I’m fairly new to julia, and not overly experienced with scaling to huge numbers of processes, so forgive me if I’m missing something obvious.
Alright, to be honest, I actually used a couple thousand cpu-hours to run using DoubleFloats
, but it looks like 1+2
would have done the same. From my testing, the time taken to call
@everywhere <basically any fast piece of code>
scales linearly with the number of processes (at least the first time it’s called), and the constant in front of that scaling is ~1 second, even for something as simple as
@everywhere 1+2
But that linear wallclock scaling means that the cpu-time spent on this call scales quadratically. Now, that ~1 second may not sound like much, but it can easily get to ~1 hour (wallclock) with a few thousand processes — which is thousands of cpu-hours.
Obviously I run into this mostly with @everywhere using WhateverPackage
, where the package can be something as simple as Base
. But it doesn’t matter whether DEPOT_PATH points to a local SSD for each worker or some slow home directory.
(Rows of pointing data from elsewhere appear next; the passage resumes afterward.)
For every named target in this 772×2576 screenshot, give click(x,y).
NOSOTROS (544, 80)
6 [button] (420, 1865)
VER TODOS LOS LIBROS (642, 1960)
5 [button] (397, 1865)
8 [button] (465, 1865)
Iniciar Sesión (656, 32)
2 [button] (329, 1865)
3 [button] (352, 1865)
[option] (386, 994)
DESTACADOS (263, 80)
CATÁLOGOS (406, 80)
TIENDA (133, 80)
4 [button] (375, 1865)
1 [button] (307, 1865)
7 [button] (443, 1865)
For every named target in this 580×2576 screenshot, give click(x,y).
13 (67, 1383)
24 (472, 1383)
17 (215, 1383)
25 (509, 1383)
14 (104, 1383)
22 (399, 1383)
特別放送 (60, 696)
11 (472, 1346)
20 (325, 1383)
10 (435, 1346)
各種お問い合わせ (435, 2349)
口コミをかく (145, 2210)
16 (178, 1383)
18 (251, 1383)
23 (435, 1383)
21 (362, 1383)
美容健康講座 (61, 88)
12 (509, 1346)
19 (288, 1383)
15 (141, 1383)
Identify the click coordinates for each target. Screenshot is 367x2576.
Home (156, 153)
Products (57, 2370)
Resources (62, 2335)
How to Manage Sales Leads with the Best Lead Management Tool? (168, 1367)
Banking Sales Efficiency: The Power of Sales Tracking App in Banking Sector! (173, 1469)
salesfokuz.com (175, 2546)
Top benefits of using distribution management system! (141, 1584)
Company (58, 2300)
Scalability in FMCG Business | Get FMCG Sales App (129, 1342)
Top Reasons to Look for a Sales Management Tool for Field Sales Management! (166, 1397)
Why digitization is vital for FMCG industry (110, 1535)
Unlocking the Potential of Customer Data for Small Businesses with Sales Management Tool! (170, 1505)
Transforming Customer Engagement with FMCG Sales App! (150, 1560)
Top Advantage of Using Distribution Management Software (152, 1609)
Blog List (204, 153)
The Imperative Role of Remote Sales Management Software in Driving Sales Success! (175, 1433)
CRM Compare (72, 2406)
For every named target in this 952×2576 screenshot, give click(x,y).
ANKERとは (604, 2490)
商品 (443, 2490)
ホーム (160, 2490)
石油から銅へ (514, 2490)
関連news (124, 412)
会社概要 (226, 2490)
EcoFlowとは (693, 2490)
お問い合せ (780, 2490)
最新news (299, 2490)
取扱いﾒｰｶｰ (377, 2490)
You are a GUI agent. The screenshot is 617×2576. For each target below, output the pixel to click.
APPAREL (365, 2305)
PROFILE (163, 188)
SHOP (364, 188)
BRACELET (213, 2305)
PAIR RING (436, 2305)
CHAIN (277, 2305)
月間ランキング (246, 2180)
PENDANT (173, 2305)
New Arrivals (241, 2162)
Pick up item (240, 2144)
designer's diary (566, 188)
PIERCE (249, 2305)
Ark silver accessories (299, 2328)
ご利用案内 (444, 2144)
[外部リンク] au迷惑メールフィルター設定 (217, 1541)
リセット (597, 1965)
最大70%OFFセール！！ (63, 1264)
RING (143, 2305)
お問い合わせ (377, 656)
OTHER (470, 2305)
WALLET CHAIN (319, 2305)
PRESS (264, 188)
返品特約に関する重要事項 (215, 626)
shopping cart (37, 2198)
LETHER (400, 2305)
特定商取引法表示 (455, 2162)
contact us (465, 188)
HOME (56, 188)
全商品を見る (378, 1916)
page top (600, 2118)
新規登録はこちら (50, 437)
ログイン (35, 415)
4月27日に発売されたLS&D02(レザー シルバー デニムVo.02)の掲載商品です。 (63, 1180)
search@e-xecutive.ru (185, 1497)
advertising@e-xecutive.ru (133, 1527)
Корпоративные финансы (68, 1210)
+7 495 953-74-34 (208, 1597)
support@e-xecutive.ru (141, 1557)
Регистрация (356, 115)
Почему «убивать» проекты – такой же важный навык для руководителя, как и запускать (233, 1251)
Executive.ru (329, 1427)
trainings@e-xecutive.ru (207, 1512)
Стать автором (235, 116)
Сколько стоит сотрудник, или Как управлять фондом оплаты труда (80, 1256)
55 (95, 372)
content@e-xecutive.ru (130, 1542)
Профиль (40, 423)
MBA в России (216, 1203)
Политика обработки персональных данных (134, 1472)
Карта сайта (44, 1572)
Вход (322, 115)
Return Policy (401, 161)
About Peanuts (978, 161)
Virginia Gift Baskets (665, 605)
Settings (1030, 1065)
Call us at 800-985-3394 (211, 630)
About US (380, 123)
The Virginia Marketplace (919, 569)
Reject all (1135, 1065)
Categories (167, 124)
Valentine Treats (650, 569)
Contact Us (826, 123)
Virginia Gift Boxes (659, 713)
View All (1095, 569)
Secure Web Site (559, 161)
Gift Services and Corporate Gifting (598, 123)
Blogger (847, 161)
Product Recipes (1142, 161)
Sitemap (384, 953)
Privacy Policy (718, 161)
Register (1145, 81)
I didn’t realize this was going to happen, saw that my code worked nicely on a few dozen processes, and threw it onto a few thousand processes (several dozen nodes with 56 cores each, and one process per core), which took about an hour to get past the first @everywhere using DoubleFloats
, thereby wasting a couple thousand cpu-hours on the first occurrence of @everywhere
!!! I can’t really afford to waste this much compute time for each run, so this makes julia unusable for what I need here. (Making up the difference with threading isn’t really in the cards.)
Am I missing something? Can I prime my workers to know how to use @everywhere
or distribute this preparation so that it doesn’t go quadratically? Can I somehow use pmap
and friends without @everywhere using SomePackage
? Or is this just somewhere julia won’t be able to reach?